As it turns out, air molecules are just the right size to send the shorter wavelengths of light, mostly blue, off in different directions. Longer waves, such as red, are not scattered by air molecules. As sunlight enters the atmosphere the blue light is scattered by air molecules. The blue light waves spread all over the sky and down in all directions. No matter which way you look, blue light, which is better described as scatted blue light waves, is coming at you from that direction. That explains why the colour of the sky is usually blue.

The sky may also turn white or gray on hazy days while hazy air has plenty of moisture and condensation nuclei that scatter more wavelengths of sunlight. It also turns red, orange or yellow at sunrise and sunset because light is traveling through more air when the sun is low in the sky. The long path through the air means most of the blue and colours with shorter wavelengths have been scattered in different directions. Few reach your eye. You see the yellow, orange and red colours, which pass more freely through the air.

As for the white colour of the clouds, the concept is more or less similar. Since water droplets or ice crystals are big enough to scatter light of all wavelengths, which combine to produce white light. Clouds appear dark when they are in the shadow of other clouds, or when the top of a cloud is casting a shadow on its own base. Moreover, dark clouds are not necessarily rain clouds. Rainy or snowy days are often dark because clouds block sunlight.

Rainbows

Rainbows

Rainbows are formed when raindrops reflect sunlight toward the observer, dispersing the light into colours. This phenomenon can be explained as the prism effect of water.

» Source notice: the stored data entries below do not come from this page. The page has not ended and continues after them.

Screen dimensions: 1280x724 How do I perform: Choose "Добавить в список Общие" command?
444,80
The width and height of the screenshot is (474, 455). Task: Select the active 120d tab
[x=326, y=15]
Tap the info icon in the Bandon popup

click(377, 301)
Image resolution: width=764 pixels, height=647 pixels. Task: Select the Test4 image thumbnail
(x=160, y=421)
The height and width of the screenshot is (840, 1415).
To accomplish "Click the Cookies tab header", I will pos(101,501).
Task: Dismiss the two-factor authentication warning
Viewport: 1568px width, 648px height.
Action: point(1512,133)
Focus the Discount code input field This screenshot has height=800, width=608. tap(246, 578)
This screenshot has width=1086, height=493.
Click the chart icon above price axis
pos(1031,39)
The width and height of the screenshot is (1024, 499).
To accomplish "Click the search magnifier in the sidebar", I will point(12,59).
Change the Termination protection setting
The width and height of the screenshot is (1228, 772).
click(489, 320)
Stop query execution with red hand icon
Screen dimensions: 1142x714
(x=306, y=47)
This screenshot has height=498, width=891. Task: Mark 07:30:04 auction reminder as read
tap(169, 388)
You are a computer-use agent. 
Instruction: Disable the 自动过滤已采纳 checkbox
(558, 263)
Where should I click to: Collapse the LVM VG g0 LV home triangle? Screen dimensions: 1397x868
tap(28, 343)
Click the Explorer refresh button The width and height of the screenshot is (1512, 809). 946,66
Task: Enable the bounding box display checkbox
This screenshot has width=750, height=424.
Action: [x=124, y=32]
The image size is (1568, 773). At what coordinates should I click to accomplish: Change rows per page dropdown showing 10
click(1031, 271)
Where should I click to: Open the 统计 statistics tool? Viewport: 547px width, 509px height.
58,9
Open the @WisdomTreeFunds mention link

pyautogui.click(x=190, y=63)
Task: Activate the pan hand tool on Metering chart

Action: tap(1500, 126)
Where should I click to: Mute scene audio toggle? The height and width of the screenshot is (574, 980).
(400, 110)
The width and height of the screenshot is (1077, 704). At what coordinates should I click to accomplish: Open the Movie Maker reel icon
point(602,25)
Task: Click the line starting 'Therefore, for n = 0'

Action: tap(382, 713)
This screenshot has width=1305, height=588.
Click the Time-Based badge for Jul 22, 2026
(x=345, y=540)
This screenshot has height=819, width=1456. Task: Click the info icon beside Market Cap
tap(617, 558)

As sunlight enters raindrops, different colours bend at slightly different angles. Some of the light reflects off the back of the drop and is bent again as it emerges. Drops at different angles send different colours to the observer's eye.

If the light is hitting the raindrops at the proper angle, a secondary, larger rainbow will form outside of the main rainbow. A secondary rainbow is fainter than the main rainbow because the light is reflected twice by each raindrop. This also reverses the colours of the secondary rainbow.

In the middle latitudes where storms travel from west to east, rainbows are usually seen when a storm is over. Whereas in the tropics, where storms travel from east to west, rainbows are often seen before a storm arrives.